Showpan, there is no need for me to bother wasting time with you to tell you that Jefferson supported low tariffs while Hamilton (and the British) were Mercantilist. I've shown this to you before. You argued for several pages that Mercantilism is a free trade doctrine.
 
Showpan, there is no need for me to bother wasting time with you to tell you that Jefferson supported low tariffs while Hamilton (and the British) were Mercantilist. I've shown this to you before. You argued for several pages that Mercantilism is a free trade doctrine.

lol....again, since you never showed any facts to back your claim, please be informative and show the forum that Jefferson supported low tariffs, maybe we all might learn something from you.
 
In 1800, Jefferson was elected and abolished all internal taxes, including the whiskey excise tax and the land tax in favor of tariffs.
The federal property tax Jefferson abolished was levied on buildings and slaves as well as land.
 
Roy, that free trade "utopia" that Henry George describes has never and will never exist in this capitalist world. It's simply a theory. While it actually sounds good, there would also have to be a number of other factors present for such theory to exist such as a world without borders...lol....good luck with that one.

He also states this:
The truth is, that a low rate of wages does not mean a low cost of production, but the reverse. The universal and obvious truth is, that the country where wages are highest can produce with the greatest economy, because workmen have there the most intelligence, the most spirit and the most ability; because invention and discovery are there most quickly made and most readily utilized. The great inventions and discoveries which so enormously increase the power of human labor to produce wealth have all been made in countries where wages are comparatively high (p. 126).

This describes to a tee, exactly what this country enjoyed while "protectionist" tariffs were being imposed. Our wages and production were excellent and employment opportunities were abundant. Also, before NAFTA, the consumers of this country had a choice of products to buy. I would observe that many of the people who are posting in this forum do not remember this because they are too young. Most American made products were more expensive than the "jap crap" but they were also a much higher quality and lasted longer. Today, Chinese and Mexican goods have pretty much taken over the shelves of large dept stores who have monopolized the markets by forcing the Mom and Pops to close.
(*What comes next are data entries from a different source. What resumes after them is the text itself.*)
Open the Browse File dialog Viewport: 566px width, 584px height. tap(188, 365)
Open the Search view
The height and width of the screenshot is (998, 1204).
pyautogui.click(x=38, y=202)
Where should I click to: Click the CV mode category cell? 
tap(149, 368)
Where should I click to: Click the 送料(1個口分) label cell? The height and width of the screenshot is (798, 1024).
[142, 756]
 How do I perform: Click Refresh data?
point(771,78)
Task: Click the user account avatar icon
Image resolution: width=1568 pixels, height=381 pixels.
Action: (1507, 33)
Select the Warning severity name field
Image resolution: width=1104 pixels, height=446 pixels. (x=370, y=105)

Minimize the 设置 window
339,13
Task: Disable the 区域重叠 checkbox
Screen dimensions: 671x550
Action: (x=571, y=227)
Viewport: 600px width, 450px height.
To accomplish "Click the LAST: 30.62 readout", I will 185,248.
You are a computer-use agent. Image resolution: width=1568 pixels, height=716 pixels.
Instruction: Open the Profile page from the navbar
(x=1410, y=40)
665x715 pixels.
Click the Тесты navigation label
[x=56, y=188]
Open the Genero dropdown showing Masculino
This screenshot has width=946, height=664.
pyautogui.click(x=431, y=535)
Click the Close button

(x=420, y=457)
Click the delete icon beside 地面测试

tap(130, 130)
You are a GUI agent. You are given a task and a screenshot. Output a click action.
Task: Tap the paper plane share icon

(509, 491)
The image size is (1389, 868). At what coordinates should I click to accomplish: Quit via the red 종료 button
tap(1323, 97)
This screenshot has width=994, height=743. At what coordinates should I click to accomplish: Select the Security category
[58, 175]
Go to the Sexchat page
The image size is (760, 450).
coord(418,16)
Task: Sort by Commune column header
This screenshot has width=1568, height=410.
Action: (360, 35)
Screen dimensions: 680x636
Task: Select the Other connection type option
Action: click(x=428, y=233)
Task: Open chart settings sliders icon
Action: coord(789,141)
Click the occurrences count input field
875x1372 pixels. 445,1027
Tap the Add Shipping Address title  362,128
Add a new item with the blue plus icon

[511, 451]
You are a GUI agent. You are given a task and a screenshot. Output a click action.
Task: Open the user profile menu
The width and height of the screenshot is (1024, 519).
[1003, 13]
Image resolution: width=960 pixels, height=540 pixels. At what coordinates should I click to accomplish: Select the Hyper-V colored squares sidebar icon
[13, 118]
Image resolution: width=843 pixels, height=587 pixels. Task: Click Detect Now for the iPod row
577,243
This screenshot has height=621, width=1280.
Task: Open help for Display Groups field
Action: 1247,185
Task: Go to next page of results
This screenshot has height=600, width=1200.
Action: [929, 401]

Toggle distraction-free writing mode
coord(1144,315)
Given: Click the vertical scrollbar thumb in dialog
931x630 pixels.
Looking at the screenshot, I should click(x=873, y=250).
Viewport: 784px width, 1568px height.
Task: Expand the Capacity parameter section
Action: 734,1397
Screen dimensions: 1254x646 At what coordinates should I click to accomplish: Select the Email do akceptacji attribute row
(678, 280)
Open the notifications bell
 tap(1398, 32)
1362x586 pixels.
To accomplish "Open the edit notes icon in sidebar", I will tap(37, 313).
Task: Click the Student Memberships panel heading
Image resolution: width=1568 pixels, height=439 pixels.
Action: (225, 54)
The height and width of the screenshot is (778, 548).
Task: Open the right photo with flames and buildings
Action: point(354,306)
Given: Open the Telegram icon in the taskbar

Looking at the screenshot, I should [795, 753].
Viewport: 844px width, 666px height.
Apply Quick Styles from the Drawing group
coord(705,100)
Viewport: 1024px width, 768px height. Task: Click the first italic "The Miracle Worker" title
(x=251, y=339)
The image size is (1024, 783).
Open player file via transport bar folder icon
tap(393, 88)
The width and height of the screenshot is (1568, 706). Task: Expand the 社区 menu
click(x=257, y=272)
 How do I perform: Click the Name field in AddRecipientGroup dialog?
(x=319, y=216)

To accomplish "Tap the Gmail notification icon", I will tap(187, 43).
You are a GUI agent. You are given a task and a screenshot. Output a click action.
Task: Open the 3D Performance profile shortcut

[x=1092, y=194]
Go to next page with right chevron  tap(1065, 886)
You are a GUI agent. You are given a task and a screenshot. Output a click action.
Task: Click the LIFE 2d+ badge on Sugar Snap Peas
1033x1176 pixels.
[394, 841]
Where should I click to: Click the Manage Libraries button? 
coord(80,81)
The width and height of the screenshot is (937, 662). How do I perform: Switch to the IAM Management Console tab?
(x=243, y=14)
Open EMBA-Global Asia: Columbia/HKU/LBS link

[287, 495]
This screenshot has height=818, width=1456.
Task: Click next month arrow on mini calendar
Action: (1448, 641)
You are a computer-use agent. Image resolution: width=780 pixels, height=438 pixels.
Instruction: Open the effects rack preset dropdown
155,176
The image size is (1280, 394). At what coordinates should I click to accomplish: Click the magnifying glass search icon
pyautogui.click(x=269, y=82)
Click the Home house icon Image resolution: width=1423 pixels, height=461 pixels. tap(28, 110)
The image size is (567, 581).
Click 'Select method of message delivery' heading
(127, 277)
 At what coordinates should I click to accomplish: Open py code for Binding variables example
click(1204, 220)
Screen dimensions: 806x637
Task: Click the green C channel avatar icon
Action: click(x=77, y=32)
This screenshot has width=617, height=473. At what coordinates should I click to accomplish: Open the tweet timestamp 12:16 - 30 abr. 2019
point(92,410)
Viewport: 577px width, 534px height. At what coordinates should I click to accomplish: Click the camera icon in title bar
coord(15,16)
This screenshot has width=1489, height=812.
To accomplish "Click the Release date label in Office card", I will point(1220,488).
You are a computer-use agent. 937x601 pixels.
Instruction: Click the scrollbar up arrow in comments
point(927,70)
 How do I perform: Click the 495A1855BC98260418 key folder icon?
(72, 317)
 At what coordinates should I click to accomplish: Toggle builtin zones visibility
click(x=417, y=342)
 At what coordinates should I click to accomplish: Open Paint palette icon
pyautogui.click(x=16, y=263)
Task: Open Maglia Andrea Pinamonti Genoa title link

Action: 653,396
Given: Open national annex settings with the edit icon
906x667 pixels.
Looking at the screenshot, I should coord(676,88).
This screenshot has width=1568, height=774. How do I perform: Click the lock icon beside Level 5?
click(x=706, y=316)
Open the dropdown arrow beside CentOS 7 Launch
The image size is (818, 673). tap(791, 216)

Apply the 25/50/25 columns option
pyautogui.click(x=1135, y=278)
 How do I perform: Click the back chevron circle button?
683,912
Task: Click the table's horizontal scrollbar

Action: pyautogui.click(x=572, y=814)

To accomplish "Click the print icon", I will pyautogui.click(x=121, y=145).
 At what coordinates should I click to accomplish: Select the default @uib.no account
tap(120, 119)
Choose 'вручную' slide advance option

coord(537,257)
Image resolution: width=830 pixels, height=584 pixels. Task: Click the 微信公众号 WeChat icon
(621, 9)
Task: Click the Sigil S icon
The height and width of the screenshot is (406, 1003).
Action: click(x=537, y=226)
You have to search online for American made products and while they are more costly, they are definitely worth the money and most products online are tax free. (This is about to change since Walmart and others have been pushing for the internet sales tax) Either way, since tariffs were removed, the price for these once cheaper (crappy) goods have gone up and monopolies have been created. Wages have been reduced since employment has become scarce and immigration encouraged in order to further reduce our wages. Given the present conditions that the globalists have forced upon us, the only proven way out would be to roll back all they have changed. It would be fair to conclude that the only thing that drives their economy is perpetual war.